DIRECTIVES:
1 - List the kinds of battles that, according to the passage on Silat Harimau, silat troops often faced in ancient times.
2 - Continue the passage on Silat Harimau from the point after its final sentence.

EXTRACTED TEXT:

_ _ _ _

Indonesian martial art

Pencak Silat Harimau also known as Silat Harimau (Minangkabau: Silek Harimau) is a Minangkabau style of pencak silat originating from West Sumatra, Indonesia. Silat Harimau has movements that are used to resemble the technique and philosophy of a tiger. Silat harimau has agile techniques and beautiful movements. However, behind these techniques and movements, there are various deadly attacks that are applied to immobilize the enemy very quickly.

This movement is known to be quite painful and makes the opponent unable to move and can only lie down with a body that cannot fight back. In addition, Silat Harimau also uses claws as a weapon to attack his opponent. The claws aim at the neck, face and vital parts of the opponent. This technique is a characteristic that does not exist in other Pencak silat.

==History==
Silat Harimau is a variation of silek, a type of Indonesian pencak silat that originates from the Minangkabau culture in West Sumatra. Silat Harimau was first created in the Pariangan area, in 1119 by Datuk Suri Dirajo. At that time, Datuk Suri Diarjo trained the royal troops with various different silat styles, because in ancient times the silat troops often faced one-on-one, one-on-three, or one-on-four battles. The main key for a fighter to win the battle is to defeat the enemy head-on as quickly as possible.

_ _ _ _

GIVEN MATERIAL:
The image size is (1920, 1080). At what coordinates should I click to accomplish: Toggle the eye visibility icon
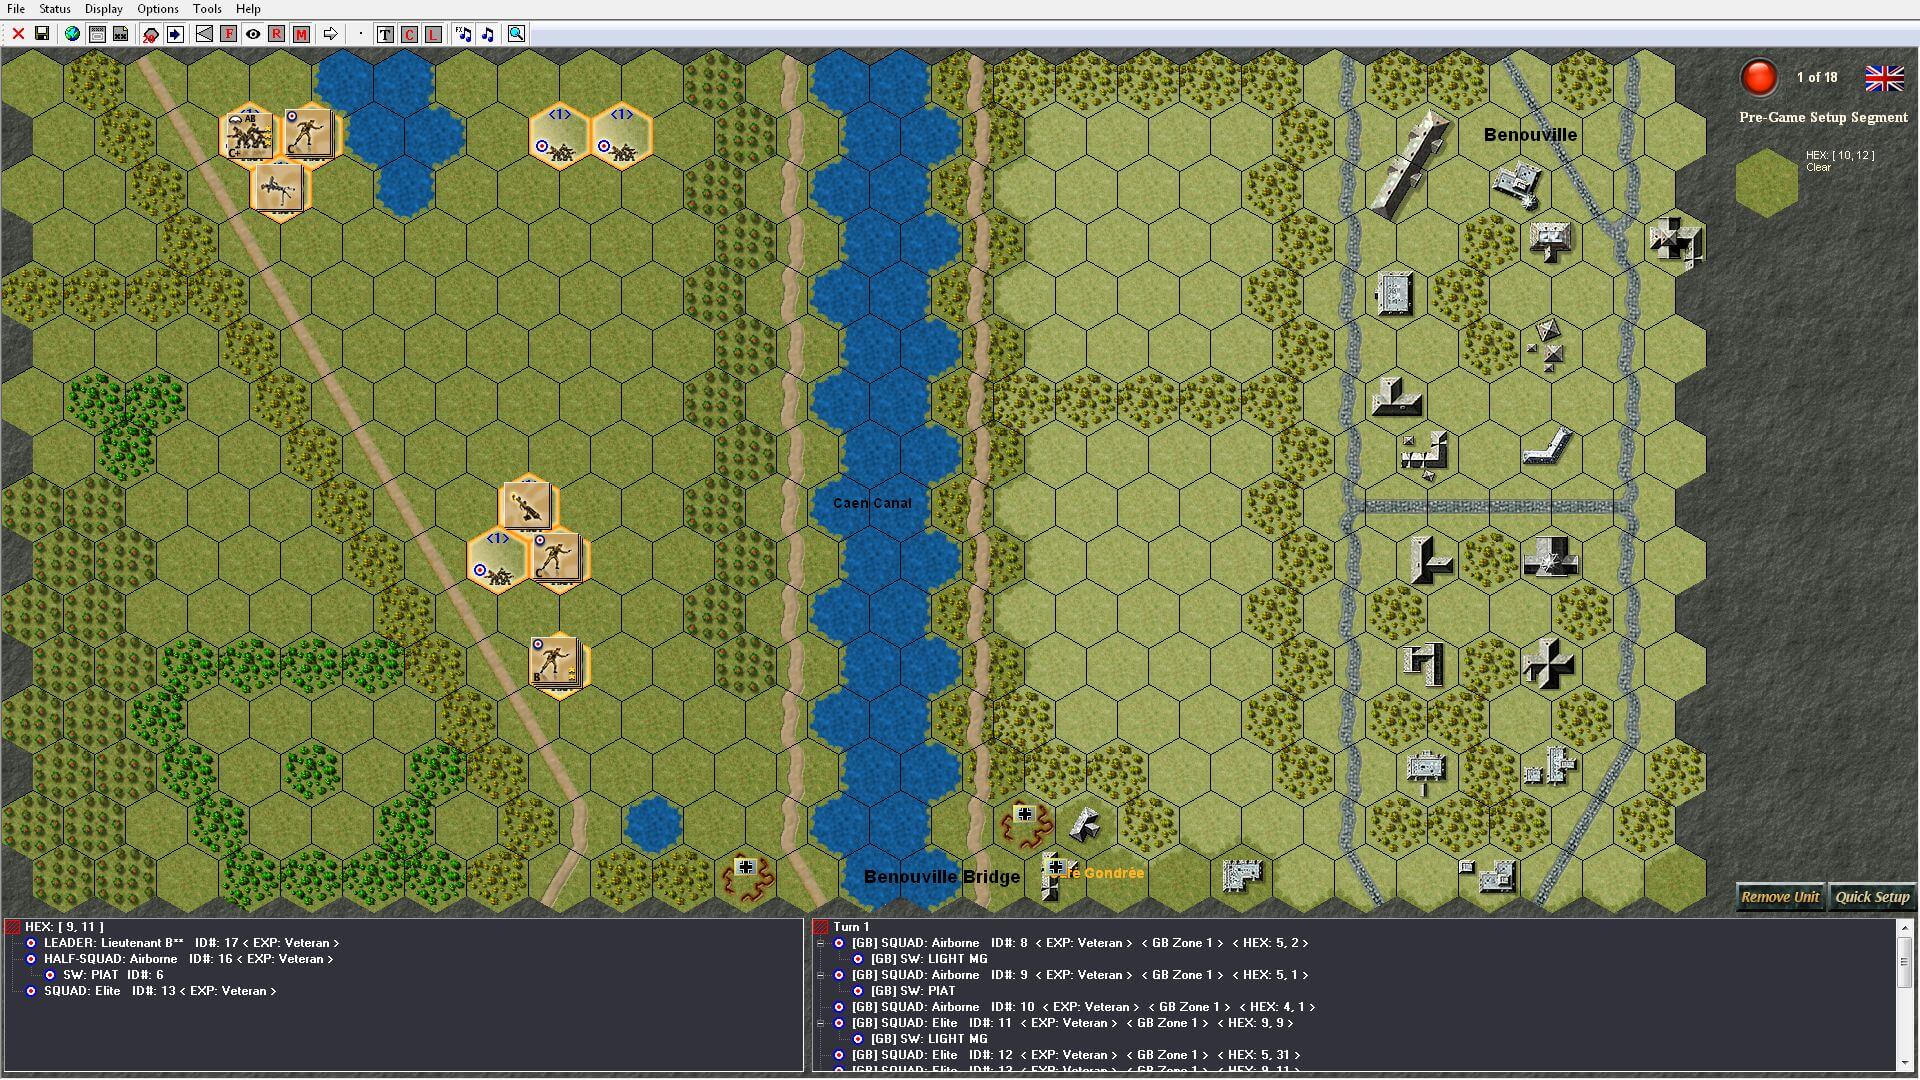(253, 34)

_ _ _ _

ANSWER SET:
1 - one-on-one, one-on-three, one-on-four

2 -
==Movement==
The Silat Harimau movement belongs to the "campa tiger" movement which is the result of a combination with immigrants from Champa with a characteristic close combat style of fighting, where during battle, the fighters are immediately positioned in the front row. This style will in the future become the forerunner to the establishment of Silek Harimau which was taught by Edwel Yusri Datuak Rajo Gampo Alam.

==Clothing==
The clothes used for Silat Harimau are black clothes which are better known as "endong" or "galembong". This black itself has the meaning of "tahan tapo" (resistant to exposure) and black clothes are better for silek than white clothes that quickly look dirty. Silek clothes are made loose on the thighs to make it easier for Pesilek to make movements to be more flexible and agile. Movements such as jumping and there are some acrobatic movements. And there is also such a thing as "deta", the name for a typical Minangkabay headband that is shaped like a horn of various patterns attached to the head.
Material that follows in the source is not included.